**Entries shown:**
--------------------------------
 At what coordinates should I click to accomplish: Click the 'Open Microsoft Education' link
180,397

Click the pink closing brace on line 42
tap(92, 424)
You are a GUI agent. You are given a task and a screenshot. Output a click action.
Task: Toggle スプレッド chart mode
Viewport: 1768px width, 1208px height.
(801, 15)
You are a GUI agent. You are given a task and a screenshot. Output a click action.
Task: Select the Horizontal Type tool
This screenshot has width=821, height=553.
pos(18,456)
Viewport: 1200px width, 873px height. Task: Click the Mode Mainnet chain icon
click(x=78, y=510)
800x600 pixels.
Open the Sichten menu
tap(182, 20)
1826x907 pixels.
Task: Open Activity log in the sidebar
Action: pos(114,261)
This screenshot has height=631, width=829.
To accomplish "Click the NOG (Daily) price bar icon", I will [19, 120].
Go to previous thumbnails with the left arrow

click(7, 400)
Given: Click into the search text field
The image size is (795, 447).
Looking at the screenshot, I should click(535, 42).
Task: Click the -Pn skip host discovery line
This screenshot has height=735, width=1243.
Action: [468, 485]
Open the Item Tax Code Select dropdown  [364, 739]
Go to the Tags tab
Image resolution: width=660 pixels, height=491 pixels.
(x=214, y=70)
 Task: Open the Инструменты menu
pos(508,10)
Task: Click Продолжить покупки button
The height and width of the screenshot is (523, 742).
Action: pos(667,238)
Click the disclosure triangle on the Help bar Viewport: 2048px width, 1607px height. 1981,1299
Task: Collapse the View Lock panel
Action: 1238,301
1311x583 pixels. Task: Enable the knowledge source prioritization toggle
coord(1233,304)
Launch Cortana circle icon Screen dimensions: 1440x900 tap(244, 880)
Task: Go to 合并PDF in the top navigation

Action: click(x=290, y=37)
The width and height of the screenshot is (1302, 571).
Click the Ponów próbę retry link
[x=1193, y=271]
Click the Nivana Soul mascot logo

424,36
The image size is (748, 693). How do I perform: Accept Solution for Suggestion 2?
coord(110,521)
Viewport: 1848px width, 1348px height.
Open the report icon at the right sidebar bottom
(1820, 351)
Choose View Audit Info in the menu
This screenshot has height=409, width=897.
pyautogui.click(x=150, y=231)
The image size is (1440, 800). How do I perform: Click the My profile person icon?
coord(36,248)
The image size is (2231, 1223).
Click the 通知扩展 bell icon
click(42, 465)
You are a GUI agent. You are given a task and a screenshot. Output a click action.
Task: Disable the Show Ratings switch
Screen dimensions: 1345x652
--------------------------------
**Goal:** Starting at the line containing "800x600 pixels." and ending after the line containing "Action: click(x=290, y=37)", output those lines as a Markdown table with columns Row and Line, skipping blank lines. Include only these lines.

**Solved exercise:**
| Row | Line |
|---|---|
| 1 | 800x600 pixels. |
| 2 | Open the Sichten menu |
| 3 | tap(182, 20) |
| 4 | 1826x907 pixels. |
| 5 | Task: Open Activity log in the sidebar |
| 6 | Action: pos(114,261) |
| 7 | This screenshot has height=631, width=829. |
| 8 | To accomplish "Click the NOG (Daily) price bar icon", I will [19, 120]. |
| 9 | Go to previous thumbnails with the left arrow |
| 10 | click(7, 400) |
| 11 | Given: Click into the search text field |
| 12 | The image size is (795, 447). |
| 13 | Looking at the screenshot, I should click(535, 42). |
| 14 | Task: Click the -Pn skip host discovery line |
| 15 | This screenshot has height=735, width=1243. |
| 16 | Action: [468, 485] |
| 17 | Open the Item Tax Code Select dropdown  [364, 739] |
| 18 | Go to the Tags tab |
| 19 | Image resolution: width=660 pixels, height=491 pixels. |
| 20 | (x=214, y=70) |
| 21 |  Task: Open the Инструменты menu |
| 22 | pos(508,10) |
| 23 | Task: Click Продолжить покупки button |
| 24 | The height and width of the screenshot is (523, 742). |
| 25 | Action: pos(667,238) |
| 26 | Click the disclosure triangle on the Help bar Viewport: 2048px width, 1607px height. 1981,1299 |
| 27 | Task: Collapse the View Lock panel |
| 28 | Action: 1238,301 |
| 29 | 1311x583 pixels. Task: Enable the knowledge source prioritization toggle |
| 30 | coord(1233,304) |
| 31 | Launch Cortana circle icon Screen dimensions: 1440x900 tap(244, 880) |
| 32 | Task: Go to 合并PDF in the top navigation |
| 33 | Action: click(x=290, y=37) |